I can't tell how it looks like with actual 3 phases, as the MG4 SE only has a 1-phase charger. But from what I have seen on my car the values look like to be half of the actual value. It was charging with 3.5kW (shown on the charging station) at roughly 230V. That would be around 15.2A . The sensors showed 115 V and 7.5A.

[nanomad]

@shilga looks like the formula is not straightforward.

For a 3-phase charging session:

• at around 9kW I've got 185V and 22.5A on the current.
• at around 9.2kW I've got 186V and 22.9A. CPO reported 9.75kW as the peak power
• If I multiply both by 2 I get more than 16kW which is clearly incorrect.

I'm starting to think that value is the "phase" load on the inverter but a good formula still escapes me

[shilga]

I assume that was at 230V as also from Europe, right?

The voltage is really strange, but it could be half of the phase-to-phase voltage (400V), But the current could be the sum of all phases but also half. (22.5 / 3 ) * 2 would be 15 A, which would sound correct at a 11kW charger in Europe.

On the second numbers you provided that would be this: (186V*2) * ((22.9A*2)/3) * sqrt(3) = 9.84 kW That comes close to what the CPO is presenting.

[nanomad]

I assume that was at 230V as also from Europe, right?

Correct. Single phase tests were at around 223-225V minus losses . So around 220

[nanomad]

So ... I guess everything makes sense. Internally the OBC is probably using a center tapped transformer to get 2 phases out of the single input phase. In this scenario the textbook formula becomes the one you already found

2 * (Output Voltage) * (Input Current*2)/(# Input phases)) * cos(phase shift)

For a single-phase supply we get: 2 * (Output Voltage) * (Input Current*2)

For a three-phase supply with a standard 120degree phase shift: 2 * (Output Voltage) * (Input Current*2)/3 * sqrt(3)

[nanomad]

Looks like we can sort of deduce the number of charging phases via ccuOnbdChrgrPlugOn, altough more research is needed

• 4 is probably a standard EVSE with 1 phase
• 3 is a type 2 cable with 1 phase
• 2 is a type 2 cable with 3 phases

[nanomad]

Second round of testing shows that no, we cannot rely on that value.
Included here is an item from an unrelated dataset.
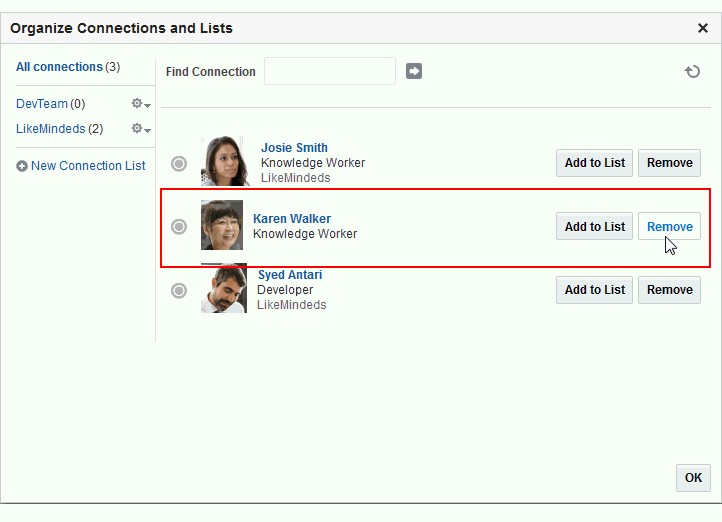Click the refresh connections icon
Screen dimensions: 722x522
coord(692,72)
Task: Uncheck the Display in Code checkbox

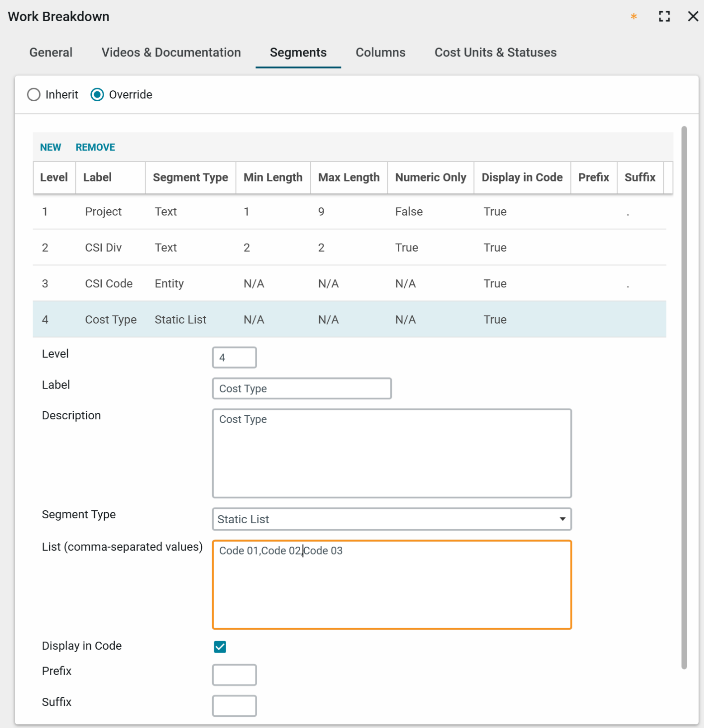Action: click(x=220, y=647)
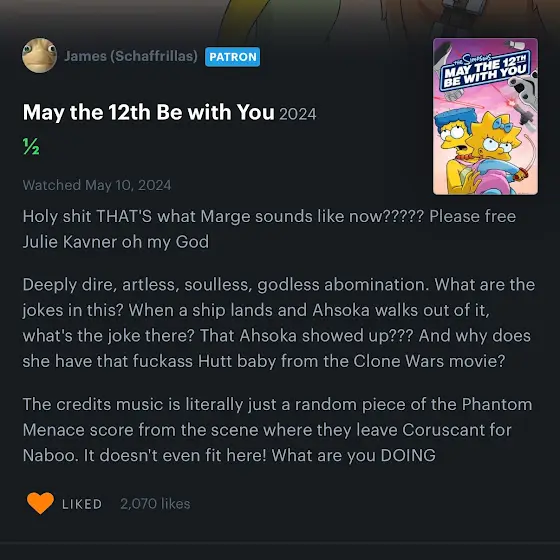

It seems linked to the PP signaling of the capacity of the physical cable itself:

[nanomad]

Implemented in 0.6.2-rc8

[shilga]

Wanted to give you a final update as I tested some things using Grafana. I have charged the car in my garage with a charging brick. I have an energy meter in my apartment and in my garage which send periodic values which I all write into a InfluxDB. Same with all the SAIC gateway values which also end up in a InfluxDB. This way the values can now compared. Looking at the graphs I find the values quite reasonable. Thanks for looking into this and providing a solution in that short amount of time.